Entries taken from a collection
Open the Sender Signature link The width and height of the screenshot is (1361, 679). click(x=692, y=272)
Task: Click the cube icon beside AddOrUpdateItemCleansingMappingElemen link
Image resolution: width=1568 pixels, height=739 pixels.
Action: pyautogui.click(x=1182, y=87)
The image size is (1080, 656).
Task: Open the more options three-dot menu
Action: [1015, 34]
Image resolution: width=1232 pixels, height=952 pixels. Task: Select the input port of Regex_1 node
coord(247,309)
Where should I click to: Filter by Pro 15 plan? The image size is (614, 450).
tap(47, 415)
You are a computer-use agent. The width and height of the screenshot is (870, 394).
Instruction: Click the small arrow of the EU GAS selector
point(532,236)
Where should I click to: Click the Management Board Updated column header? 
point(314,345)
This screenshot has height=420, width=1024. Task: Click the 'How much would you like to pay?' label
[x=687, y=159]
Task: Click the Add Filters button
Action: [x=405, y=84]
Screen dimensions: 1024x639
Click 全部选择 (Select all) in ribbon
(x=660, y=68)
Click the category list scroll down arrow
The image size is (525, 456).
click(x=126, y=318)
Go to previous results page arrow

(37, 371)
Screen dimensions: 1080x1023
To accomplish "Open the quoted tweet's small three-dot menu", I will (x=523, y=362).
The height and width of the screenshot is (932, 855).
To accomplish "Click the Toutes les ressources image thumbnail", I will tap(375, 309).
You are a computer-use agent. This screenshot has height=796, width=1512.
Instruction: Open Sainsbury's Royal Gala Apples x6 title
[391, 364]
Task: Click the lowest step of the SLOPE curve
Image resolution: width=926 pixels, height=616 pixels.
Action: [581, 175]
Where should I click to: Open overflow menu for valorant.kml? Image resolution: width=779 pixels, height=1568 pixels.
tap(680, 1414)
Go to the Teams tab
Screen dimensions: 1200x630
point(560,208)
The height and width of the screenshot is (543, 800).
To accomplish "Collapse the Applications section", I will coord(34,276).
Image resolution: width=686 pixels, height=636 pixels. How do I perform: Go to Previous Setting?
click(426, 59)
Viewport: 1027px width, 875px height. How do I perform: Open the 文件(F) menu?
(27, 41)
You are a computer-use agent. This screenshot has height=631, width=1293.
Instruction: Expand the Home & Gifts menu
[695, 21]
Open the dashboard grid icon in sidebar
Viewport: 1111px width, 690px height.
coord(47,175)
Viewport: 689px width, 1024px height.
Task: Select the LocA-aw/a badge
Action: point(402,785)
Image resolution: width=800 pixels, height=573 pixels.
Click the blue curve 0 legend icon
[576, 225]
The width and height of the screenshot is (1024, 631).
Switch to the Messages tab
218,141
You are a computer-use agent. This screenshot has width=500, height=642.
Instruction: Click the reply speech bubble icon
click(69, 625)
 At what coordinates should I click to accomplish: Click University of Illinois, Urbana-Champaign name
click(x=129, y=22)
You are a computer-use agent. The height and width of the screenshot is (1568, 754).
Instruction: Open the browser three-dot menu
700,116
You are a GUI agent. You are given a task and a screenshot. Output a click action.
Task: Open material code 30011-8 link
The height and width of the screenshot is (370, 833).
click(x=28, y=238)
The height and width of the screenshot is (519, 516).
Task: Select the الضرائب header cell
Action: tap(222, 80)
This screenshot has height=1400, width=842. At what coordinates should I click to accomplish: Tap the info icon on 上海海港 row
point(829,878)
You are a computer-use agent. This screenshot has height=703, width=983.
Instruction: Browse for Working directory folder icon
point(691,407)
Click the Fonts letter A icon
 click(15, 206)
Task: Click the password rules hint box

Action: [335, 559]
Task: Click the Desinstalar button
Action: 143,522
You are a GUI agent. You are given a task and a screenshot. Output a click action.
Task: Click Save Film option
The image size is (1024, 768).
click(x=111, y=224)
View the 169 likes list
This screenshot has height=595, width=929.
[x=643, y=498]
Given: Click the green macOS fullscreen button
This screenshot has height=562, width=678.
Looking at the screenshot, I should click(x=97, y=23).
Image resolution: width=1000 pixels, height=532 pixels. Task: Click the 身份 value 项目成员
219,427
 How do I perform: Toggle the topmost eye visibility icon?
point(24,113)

▶ _The task_
Copy out the records once more, with nothing altered.

▶ _Task response_
Open the Sender Signature link The width and height of the screenshot is (1361, 679). click(x=692, y=272)
Task: Click the cube icon beside AddOrUpdateItemCleansingMappingElemen link
Image resolution: width=1568 pixels, height=739 pixels.
Action: pyautogui.click(x=1182, y=87)
The image size is (1080, 656).
Task: Open the more options three-dot menu
Action: [1015, 34]
Image resolution: width=1232 pixels, height=952 pixels. Task: Select the input port of Regex_1 node
coord(247,309)
Where should I click to: Filter by Pro 15 plan? The image size is (614, 450).
tap(47, 415)
You are a computer-use agent. The width and height of the screenshot is (870, 394).
Instruction: Click the small arrow of the EU GAS selector
point(532,236)
Where should I click to: Click the Management Board Updated column header? 
point(314,345)
This screenshot has height=420, width=1024. Task: Click the 'How much would you like to pay?' label
[x=687, y=159]
Task: Click the Add Filters button
Action: [x=405, y=84]
Screen dimensions: 1024x639
Click 全部选择 (Select all) in ribbon
(x=660, y=68)
Click the category list scroll down arrow
The image size is (525, 456).
click(x=126, y=318)
Go to previous results page arrow

(37, 371)
Screen dimensions: 1080x1023
To accomplish "Open the quoted tweet's small three-dot menu", I will (x=523, y=362).
The height and width of the screenshot is (932, 855).
To accomplish "Click the Toutes les ressources image thumbnail", I will tap(375, 309).
You are a computer-use agent. This screenshot has height=796, width=1512.
Instruction: Open Sainsbury's Royal Gala Apples x6 title
[391, 364]
Task: Click the lowest step of the SLOPE curve
Image resolution: width=926 pixels, height=616 pixels.
Action: [581, 175]
Where should I click to: Open overflow menu for valorant.kml? Image resolution: width=779 pixels, height=1568 pixels.
tap(680, 1414)
Go to the Teams tab
Screen dimensions: 1200x630
point(560,208)
The height and width of the screenshot is (543, 800).
To accomplish "Collapse the Applications section", I will coord(34,276).
Image resolution: width=686 pixels, height=636 pixels. How do I perform: Go to Previous Setting?
click(426, 59)
Viewport: 1027px width, 875px height. How do I perform: Open the 文件(F) menu?
(27, 41)
You are a computer-use agent. This screenshot has height=631, width=1293.
Instruction: Expand the Home & Gifts menu
[695, 21]
Open the dashboard grid icon in sidebar
Viewport: 1111px width, 690px height.
coord(47,175)
Viewport: 689px width, 1024px height.
Task: Select the LocA-aw/a badge
Action: point(402,785)
Image resolution: width=800 pixels, height=573 pixels.
Click the blue curve 0 legend icon
[576, 225]
The width and height of the screenshot is (1024, 631).
Switch to the Messages tab
218,141
You are a computer-use agent. This screenshot has width=500, height=642.
Instruction: Click the reply speech bubble icon
click(69, 625)
 At what coordinates should I click to accomplish: Click University of Illinois, Urbana-Champaign name
click(x=129, y=22)
You are a computer-use agent. The height and width of the screenshot is (1568, 754).
Instruction: Open the browser three-dot menu
700,116
You are a GUI agent. You are given a task and a screenshot. Output a click action.
Task: Open material code 30011-8 link
The height and width of the screenshot is (370, 833).
click(x=28, y=238)
The height and width of the screenshot is (519, 516).
Task: Select the الضرائب header cell
Action: tap(222, 80)
This screenshot has height=1400, width=842. At what coordinates should I click to accomplish: Tap the info icon on 上海海港 row
point(829,878)
You are a computer-use agent. This screenshot has height=703, width=983.
Instruction: Browse for Working directory folder icon
point(691,407)
Click the Fonts letter A icon
 click(15, 206)
Task: Click the password rules hint box

Action: [335, 559]
Task: Click the Desinstalar button
Action: 143,522
You are a GUI agent. You are given a task and a screenshot. Output a click action.
Task: Click Save Film option
The image size is (1024, 768).
click(x=111, y=224)
View the 169 likes list
This screenshot has height=595, width=929.
[x=643, y=498]
Given: Click the green macOS fullscreen button
This screenshot has height=562, width=678.
Looking at the screenshot, I should click(x=97, y=23).
Image resolution: width=1000 pixels, height=532 pixels. Task: Click the 身份 value 项目成员
219,427
 How do I perform: Toggle the topmost eye visibility icon?
point(24,113)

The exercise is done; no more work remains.